Cardiovascular patients are at an increased risk of developing symptoms of depression, which can occur following a cardiovascular diagnosis, event or surgery. Although sadness and negative emotions are a healthy reaction to a cardiac or vascular event, some patients will experience a prolonged period of sadness or distress that may last several days or weeks. This prolonged reaction, when combined with changes in other areas of functioning (such as sleep, appetite, motivation, concentration or interest in usual activities) may represent clinical depression.

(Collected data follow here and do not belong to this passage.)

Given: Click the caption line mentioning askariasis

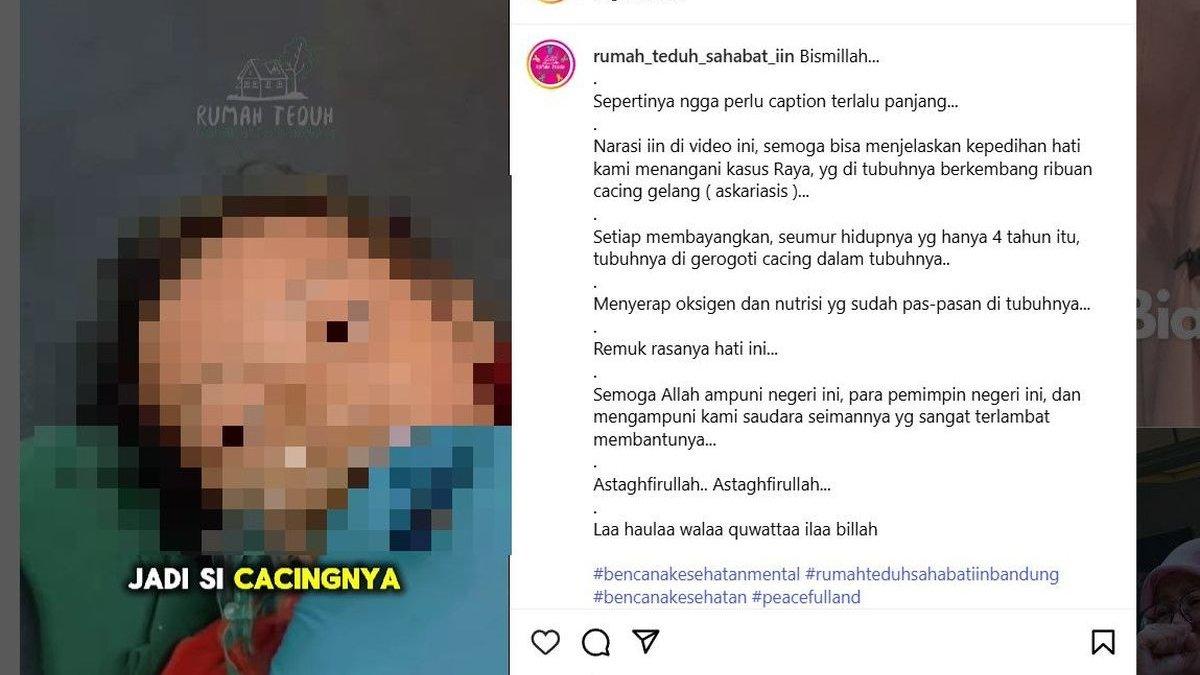Looking at the screenshot, I should click(701, 191).
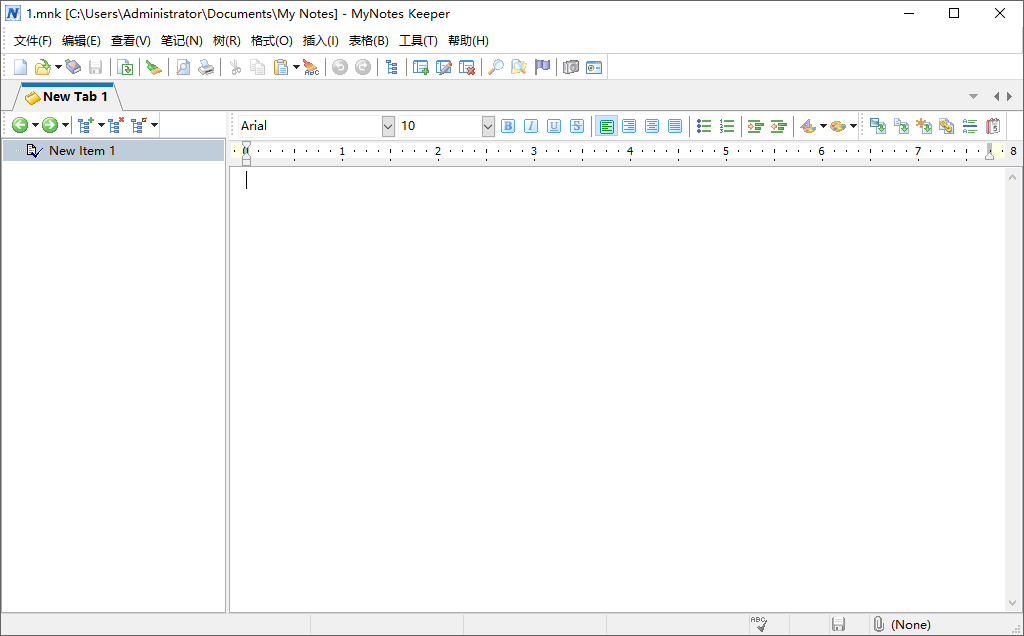Delete the selected tree node icon
Screen dimensions: 1024x636
point(115,125)
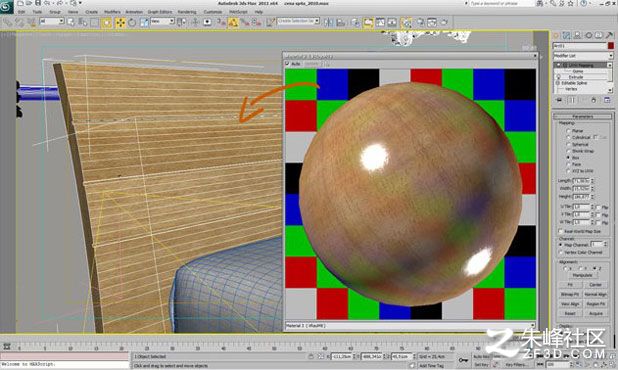Select the Planar mapping radio button
Screen dimensions: 618x370
(568, 130)
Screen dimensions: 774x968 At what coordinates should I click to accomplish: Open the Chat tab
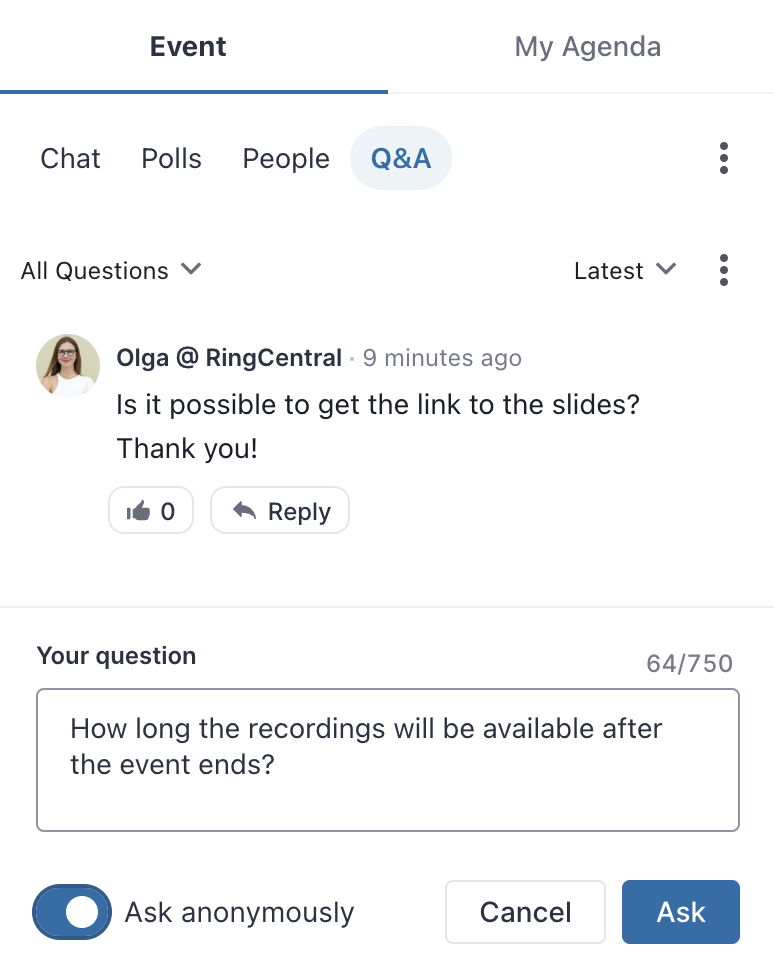coord(70,158)
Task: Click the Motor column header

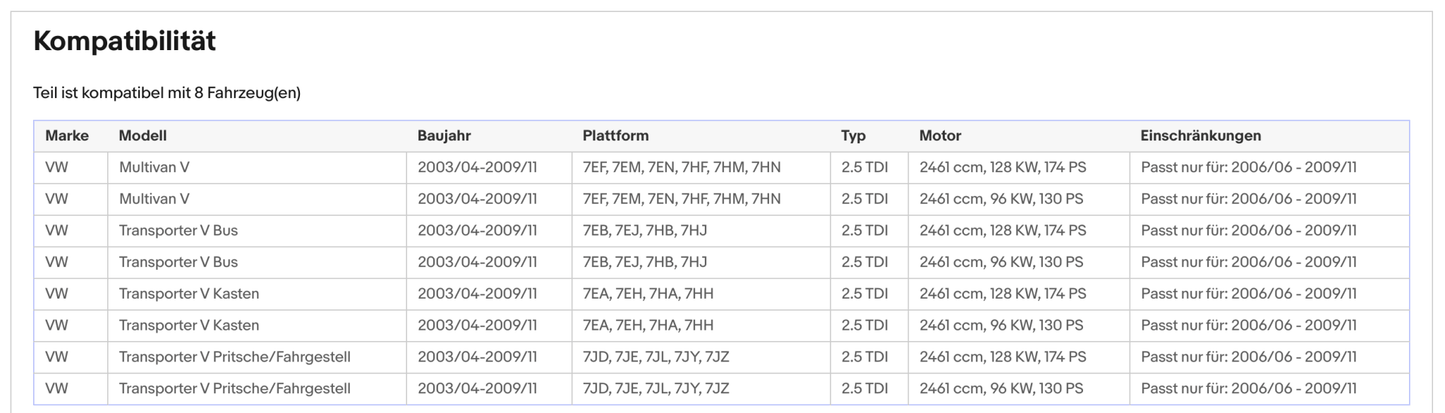Action: (940, 136)

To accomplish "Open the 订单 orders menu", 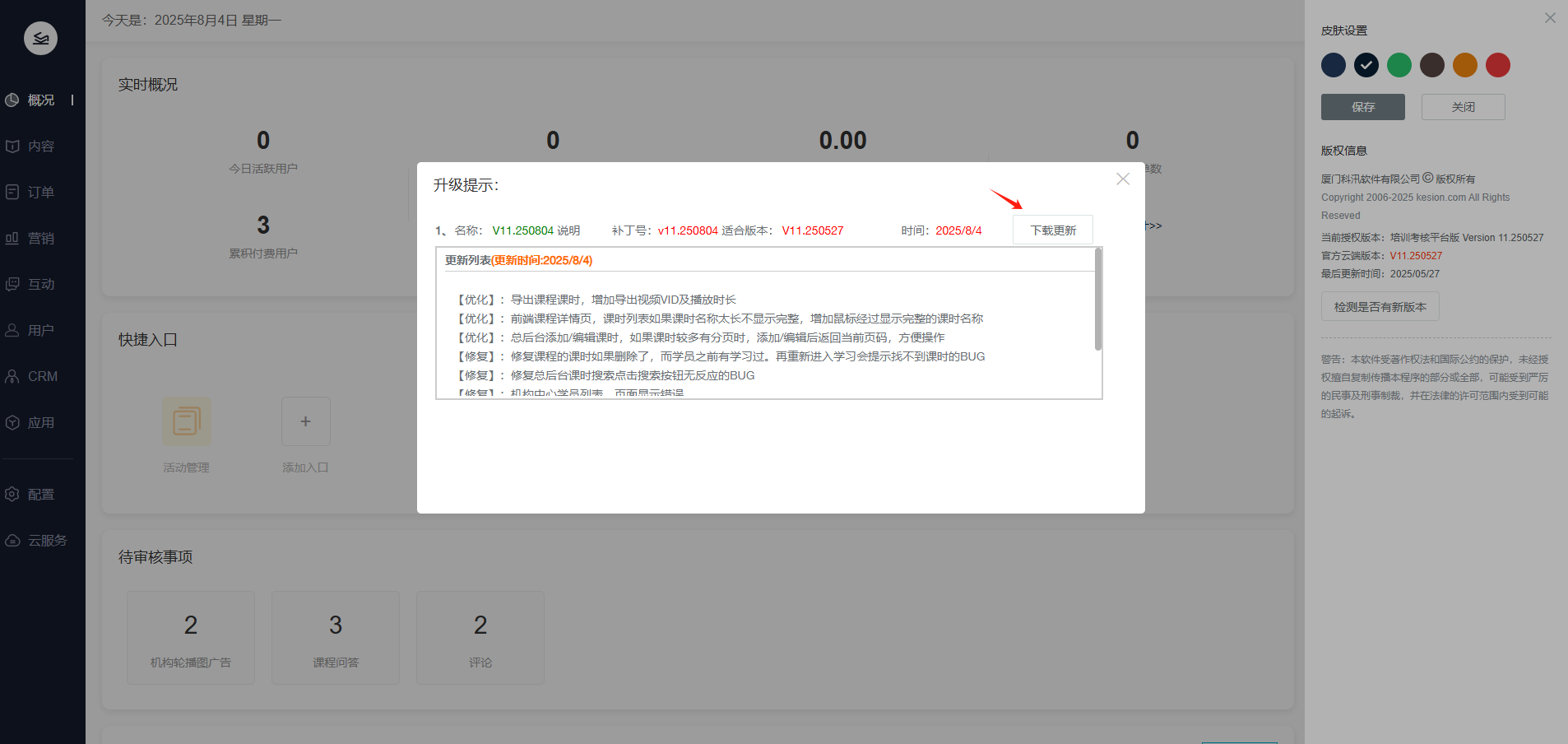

Clinical depression is important to identify and treat because it is associated with a poorer health prognosis in cardiac patients. It may increase the risk of future cardiac and vascular events, hospitalizations and even death. Depressed cardiovascular patients also have more difficulty taking their medications as prescribed, moderating their alcohol consumption, engaging in physical activity and quitting smoking.

These unhealthy lifestyle behaviors, along with the physiological and cardiovascular changes that occur inside the body during depression, place depressed cardiac patients at increased risk for future cardiac and vascular problems. Furthermore, the presence of depression in heart-healthy individuals increases their risk of developing coronary artery and vascular disease in future years.


If you notice four or more of these symptoms in yourself or a loved one for two weeks or more, please speak to a doctor about being evaluated for clinical depression:

  • Sadness or feeling "down in the dumps"
  • Decreased interest in activities or social interactions that were previously enjoyable
  • Tearfulness
  • Irritability
  • Feelings of guilt
  • Decreased motivation
  • Fatigue or decreased energy
  • Hopelessness
  • Diminished concentration, attention or memory
  • Change in sleep
  • Change in appetite
  • Thoughts about death or dying

There are effective treatments for depression in cardiac and vascular patients that include stress management techniques, individual psychotherapy, support groups and medication. The most appropriate intervention depends on an individual's symptoms, lifestyle and preferences.

Tips for treating depression

To improve your mood and prevent or minimize symptoms of depression, try the following:

  • Exercise: Physical activity has been found to be as effective as antidepressant medication for the treatment of depression.
  • Create a consistent sleep schedule.
  • Upon waking each morning, be sure to make the bed, open the blinds and get dressed, even if you have no plans for the day.
  • Laugh more: Laughter releases chemicals that can improve mood.
  • Expose yourself to more sunlight during the day.
  • Push yourself to make plans even when you feel like it involves too much effort or motivation.
  • Avoid alcohol, which can increase depressed mood.
  • Identify supportive friends and family and reach out to them.
  • Identify the stress in your life and practice healthy stress reduction techniques.
  • Plan enjoyable activities for yourself.
  • Seek spiritual or religious support.
  • Seek counseling or professional assistance for further help with depressive symptoms or adjustment to a cardiac or vascular event.